» **Given exercise**
Copy out each of these records line for line, with no changes.

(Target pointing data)
━━━
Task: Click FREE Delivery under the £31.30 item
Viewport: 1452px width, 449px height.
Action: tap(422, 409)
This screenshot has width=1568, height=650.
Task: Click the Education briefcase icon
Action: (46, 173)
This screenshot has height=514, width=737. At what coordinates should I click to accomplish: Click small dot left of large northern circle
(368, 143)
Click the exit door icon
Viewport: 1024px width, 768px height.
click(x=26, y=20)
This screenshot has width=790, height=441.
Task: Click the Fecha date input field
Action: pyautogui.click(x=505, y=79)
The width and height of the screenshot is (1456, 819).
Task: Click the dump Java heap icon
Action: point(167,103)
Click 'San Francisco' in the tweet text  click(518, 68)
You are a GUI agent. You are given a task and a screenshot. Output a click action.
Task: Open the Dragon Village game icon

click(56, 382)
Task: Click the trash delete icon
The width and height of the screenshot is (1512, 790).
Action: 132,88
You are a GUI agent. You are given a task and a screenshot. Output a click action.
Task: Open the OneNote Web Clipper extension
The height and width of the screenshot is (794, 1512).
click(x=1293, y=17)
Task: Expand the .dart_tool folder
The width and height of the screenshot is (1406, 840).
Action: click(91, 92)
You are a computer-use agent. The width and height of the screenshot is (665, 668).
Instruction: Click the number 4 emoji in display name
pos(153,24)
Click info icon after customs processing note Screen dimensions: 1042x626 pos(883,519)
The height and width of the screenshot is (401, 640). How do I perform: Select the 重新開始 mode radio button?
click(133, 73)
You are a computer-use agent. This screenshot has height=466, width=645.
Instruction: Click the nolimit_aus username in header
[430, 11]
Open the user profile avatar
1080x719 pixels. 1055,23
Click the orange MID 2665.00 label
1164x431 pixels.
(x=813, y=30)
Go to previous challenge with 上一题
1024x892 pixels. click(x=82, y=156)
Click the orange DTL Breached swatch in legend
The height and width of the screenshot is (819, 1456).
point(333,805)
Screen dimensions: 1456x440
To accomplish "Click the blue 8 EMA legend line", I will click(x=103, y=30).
━━━
» **Solved problem**
Task: Click FREE Delivery under the £31.30 item
Viewport: 1452px width, 449px height.
Action: tap(422, 409)
This screenshot has width=1568, height=650.
Task: Click the Education briefcase icon
Action: (46, 173)
This screenshot has height=514, width=737. At what coordinates should I click to accomplish: Click small dot left of large northern circle
(368, 143)
Click the exit door icon
Viewport: 1024px width, 768px height.
click(x=26, y=20)
This screenshot has width=790, height=441.
Task: Click the Fecha date input field
Action: pyautogui.click(x=505, y=79)
The width and height of the screenshot is (1456, 819).
Task: Click the dump Java heap icon
Action: point(167,103)
Click 'San Francisco' in the tweet text  click(518, 68)
You are a GUI agent. You are given a task and a screenshot. Output a click action.
Task: Open the Dragon Village game icon

click(56, 382)
Task: Click the trash delete icon
The width and height of the screenshot is (1512, 790).
Action: 132,88
You are a GUI agent. You are given a task and a screenshot. Output a click action.
Task: Open the OneNote Web Clipper extension
The height and width of the screenshot is (794, 1512).
click(x=1293, y=17)
Task: Expand the .dart_tool folder
The width and height of the screenshot is (1406, 840).
Action: click(91, 92)
You are a computer-use agent. The width and height of the screenshot is (665, 668).
Instruction: Click the number 4 emoji in display name
pos(153,24)
Click info icon after customs processing note Screen dimensions: 1042x626 pos(883,519)
The height and width of the screenshot is (401, 640). How do I perform: Select the 重新開始 mode radio button?
click(133, 73)
You are a computer-use agent. This screenshot has height=466, width=645.
Instruction: Click the nolimit_aus username in header
[430, 11]
Open the user profile avatar
1080x719 pixels. 1055,23
Click the orange MID 2665.00 label
1164x431 pixels.
(x=813, y=30)
Go to previous challenge with 上一题
1024x892 pixels. click(x=82, y=156)
Click the orange DTL Breached swatch in legend
The height and width of the screenshot is (819, 1456).
point(333,805)
Screen dimensions: 1456x440
To accomplish "Click the blue 8 EMA legend line", I will click(x=103, y=30).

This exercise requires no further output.